Mary Hogan, senior policy analyst for the Federal Reserve of Minneapolis, shares research on non-compete agreements with the House Labor and Industry Finance and Policy Committee. (Photo by Catherine Davis)
Mary Hogan, senior policy analyst for the Federal Reserve of Minneapolis, shares research on non-compete agreements with the House Labor and Industry Finance and Policy Committee. (Photo by Catherine Davis)

Ever show up on the first day of a new job and been asked to sign a piece of paper promising not to work for the competition if you leave the company?

These agreements are known as a covenant not to compete, and under the terms of HF295, most of them would become unenforceable in Minnesota.

Rep. Steve Elkins (DFL-Bloomington), the bill’s sponsor, noted that in the last decade these agreements have become much more prevalent in both a variety of fields and along every rung of the income ladder.

“When I was first starting my career, I worked for five different airlines setting airfares in succession. And in today’s world, I could never have had that kind of a career because each one of those five airlines would have said that, no, you can’t go to work for another airline,” he said.

The House Labor and Industry Finance and Policy Committee approved the bill Tuesday on an 8-4 party-line vote and sent it to the House Commerce Finance and Policy Committee.

House labor committee hears HF295 1/31/23

Mary Hogan, a senior policy analyst with the Federal Reserve Bank of Minneapolis, testified there are an estimated 350,000 workers in Minnesota currently laboring under non-compete covenants. The vast majority of these would be rendered void and unenforceable if the proposed legislation becomes law.

Only one exception is provided for in the bill and there are two pieces to it.

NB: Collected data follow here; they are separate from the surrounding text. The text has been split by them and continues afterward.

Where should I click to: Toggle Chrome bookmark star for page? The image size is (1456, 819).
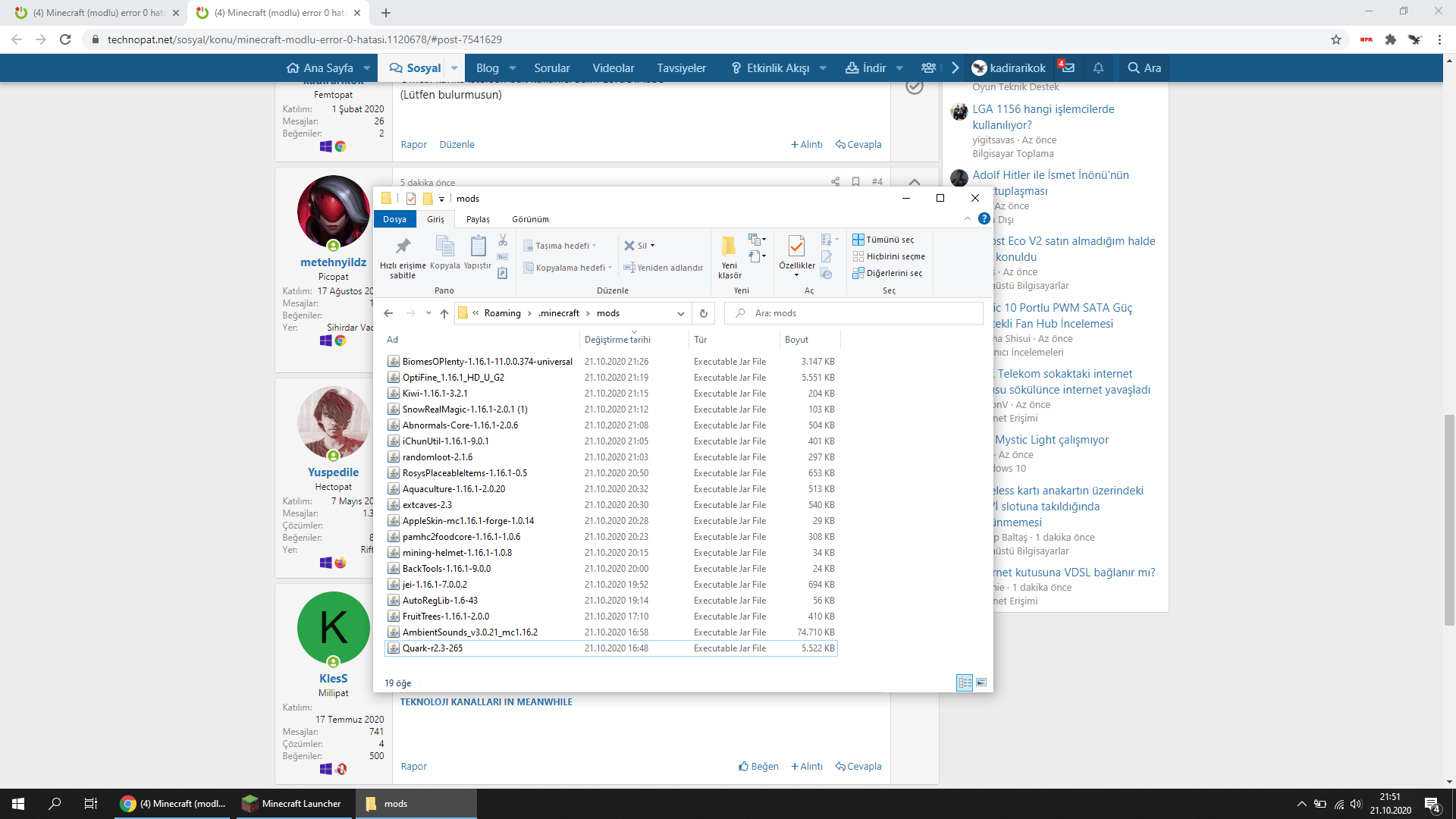point(1336,39)
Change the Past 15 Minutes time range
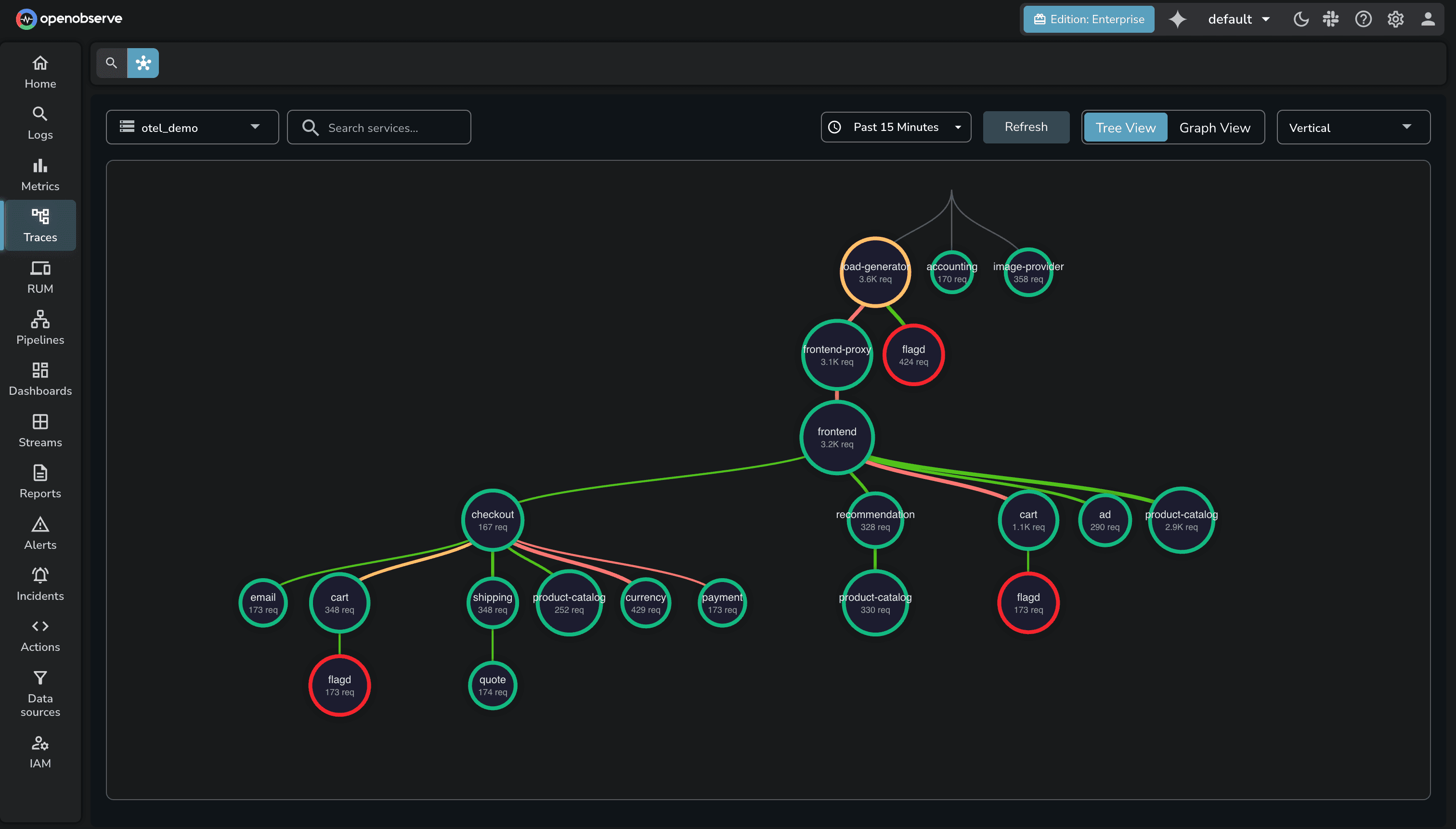 click(895, 127)
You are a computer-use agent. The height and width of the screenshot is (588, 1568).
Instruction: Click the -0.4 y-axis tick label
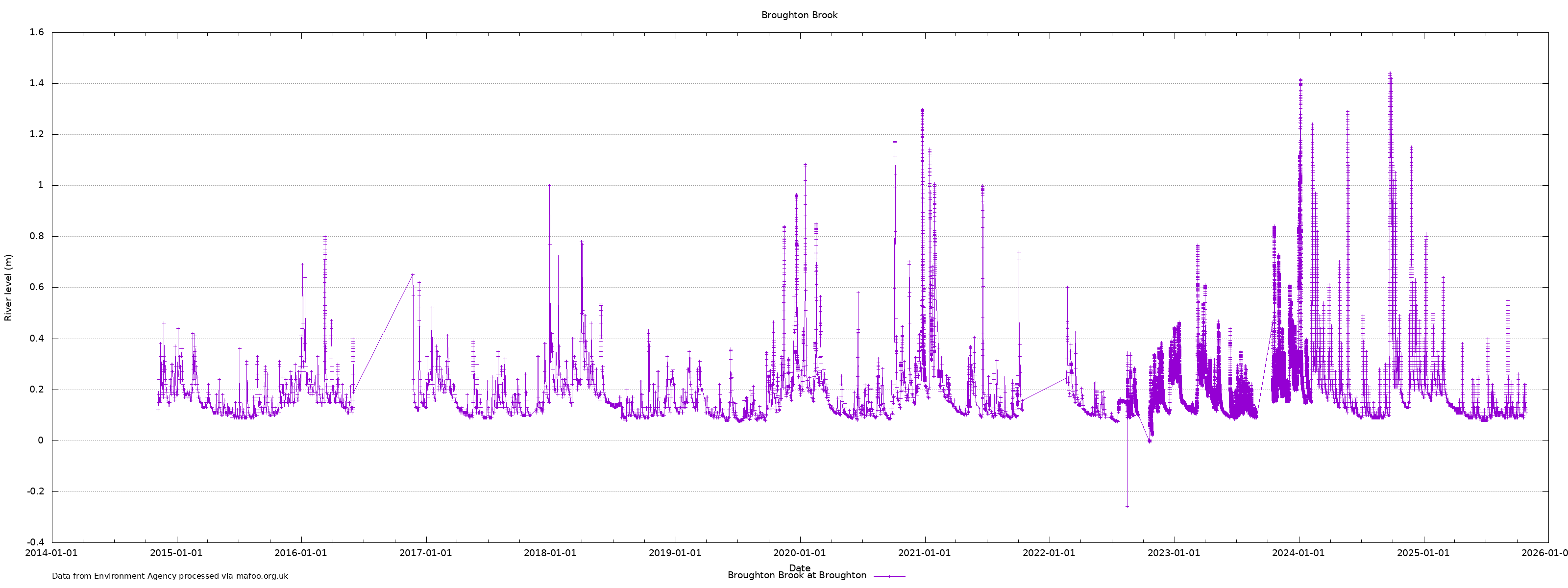tap(35, 542)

An employer could enforce a non-compete covenant if an employee was earning an annual salary equal to or above the median family income for a four-person family in Minnesota, as defined by the census, before termination. The employer would then have to pay that former employee at least 50% of their former salary on a pro rata basis for the entire duration of the non-compete period.

While non-competes have historically been tied to well-paid executives and the tech sector, they have become increasingly common among low-wage workers in all industries. An estimated 12% of workers earning less than $20 per hour nationwide have signed a non-compete, according to Hogan. She stressed that non-competes negatively harm these workers, as “they are in a weaker position when seeking better wages and working conditions.”

Employment and Labor Attorney Kurt Erickson discusses his concerns about HF295 with the House Labor and Industry Finance and Policy Committee Jan. 31. (Photo by Catherine Davis)

Kurt Erickson, a Minneapolis employment attorney, questioned the necessity of the bill, claiming it is a “solution looking for a problem.” Highlighting his experience of 15 years of non-compete covenant litigation, he stated that he had never seen a non-compete enforced on a low-wage worker. He also referenced the blue pencil doctrine, which provides for a court to modify an existing non-compete if it is found to be onerous for the worker.

Rep. Andrew Myers (R-Tonka Bay) took exception to the bill’s potential impact on entrepreneurship in Minnesota, while Rep. Joe McDonald (R-Delano) questioned if the measure would damage a company’s ability to protect its trade secrets.

Elkins insisted that the stringent enforcement of non-competes actually hinders Minnesotans from founding start-ups, and that trade secret protections would be better served by non-disclosure or confidentiality agreements.

In a gesture of goodwill to opposition concerns, Elkins also noted he took Erickson’s business card and would potentially implement some of the lawyer’s more nuanced suggestions in a future engrossment of the bill.